Rich Lowry:
What’s merry about all this, you ask?”
Thus began a Christmas Eve message from General Anthony McAuliffe to his troops besieged at the Belgium town of Bastogne. Adolf Hitler had launched a desperate counteroffensive against the allies in the West in December 1944. As described in the book No Silent Night: The Christmas Battle for Bastogne, the town became a linchpin of the Battle of the Bulge.
Hitler hoped to split the Allied armies and retake the crucial harbor at Antwerp. His attack through the Ardennes forest, accompanied by a withering artillery barrage, caught the Allies by surprise and met with initial success.

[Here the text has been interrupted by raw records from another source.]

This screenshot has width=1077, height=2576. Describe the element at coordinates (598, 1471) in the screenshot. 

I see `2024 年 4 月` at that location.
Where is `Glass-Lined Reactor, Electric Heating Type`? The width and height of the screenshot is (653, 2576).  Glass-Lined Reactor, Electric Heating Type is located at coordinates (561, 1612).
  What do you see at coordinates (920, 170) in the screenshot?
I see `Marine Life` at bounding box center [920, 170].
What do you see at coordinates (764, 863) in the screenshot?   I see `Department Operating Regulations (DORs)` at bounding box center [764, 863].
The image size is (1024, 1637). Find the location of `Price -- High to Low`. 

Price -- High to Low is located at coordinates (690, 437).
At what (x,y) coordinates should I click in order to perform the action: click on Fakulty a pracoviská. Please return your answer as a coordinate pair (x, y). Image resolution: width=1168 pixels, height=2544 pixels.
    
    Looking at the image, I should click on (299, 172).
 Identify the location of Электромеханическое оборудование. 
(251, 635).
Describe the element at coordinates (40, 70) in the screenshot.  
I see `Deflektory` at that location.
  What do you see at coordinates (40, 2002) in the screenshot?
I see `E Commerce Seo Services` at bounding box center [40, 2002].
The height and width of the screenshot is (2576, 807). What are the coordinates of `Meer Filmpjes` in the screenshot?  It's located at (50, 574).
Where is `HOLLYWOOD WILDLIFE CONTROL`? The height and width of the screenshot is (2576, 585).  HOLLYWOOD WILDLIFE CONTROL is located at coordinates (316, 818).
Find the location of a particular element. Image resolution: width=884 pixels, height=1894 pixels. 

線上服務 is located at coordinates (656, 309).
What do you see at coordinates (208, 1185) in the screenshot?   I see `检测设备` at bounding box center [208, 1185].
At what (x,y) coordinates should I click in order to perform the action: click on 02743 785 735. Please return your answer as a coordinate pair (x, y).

But he needed Bastogne, a crossroads that General Dwight Eisenhower quickly decided must be held.
The American general rushed the 101st Airborne (the “Screaming Eagles”) to the town, together with other units. Seventy years ago, the heroes of Bastogne, or, as they were fondly dubbed, “the battered bastards of Bastogne,” spent Christmas breaking the advance of the German army in one of the most storied fights in American history.
It is Bastogne that gives us some of the great statements of American military defiance. When the Germans demanded surrender of his forces, Generl McAuliffe shot back with his famous rejoinder, “NUTS!” A soldier’s quip captured the spirit of the American defenders: “They’ve got us surrounded, the poor bastards.”
The bravado shouldn’t obscure the dire conditions. The Americans were undersupplied and outnumbered. The weather was miserable, frigid and snowy, with cloud cover denying the Allies their advantage in the air.
This had been the case for weeks, leading to General George Patton’s famous prayer, reading in part: “Grant us fair weather for Battle. Graciously hearken to us as soldiers who call upon Thee that, armed with Thy power, we may advance from victory to victory, and crush the oppression and wickedness of our enemies.”
When the weather cleared on December 23, Allied planes attacked the German forces on the ground and dropped supplies to the besieged at Bastogne. As Christmas approached, the Americans scratched out what cheer they could. On Christmas Eve, an American officer wrote “Merry Christmas” on a map showing the Americans surrounded. There was a Christmas service, appropriately enough, in a stable, and one at an ancient chapel.
But they were still under mortal threat, and many Americans assumed, as the Germans prepared another assault, that they wouldn’t survive Christmas.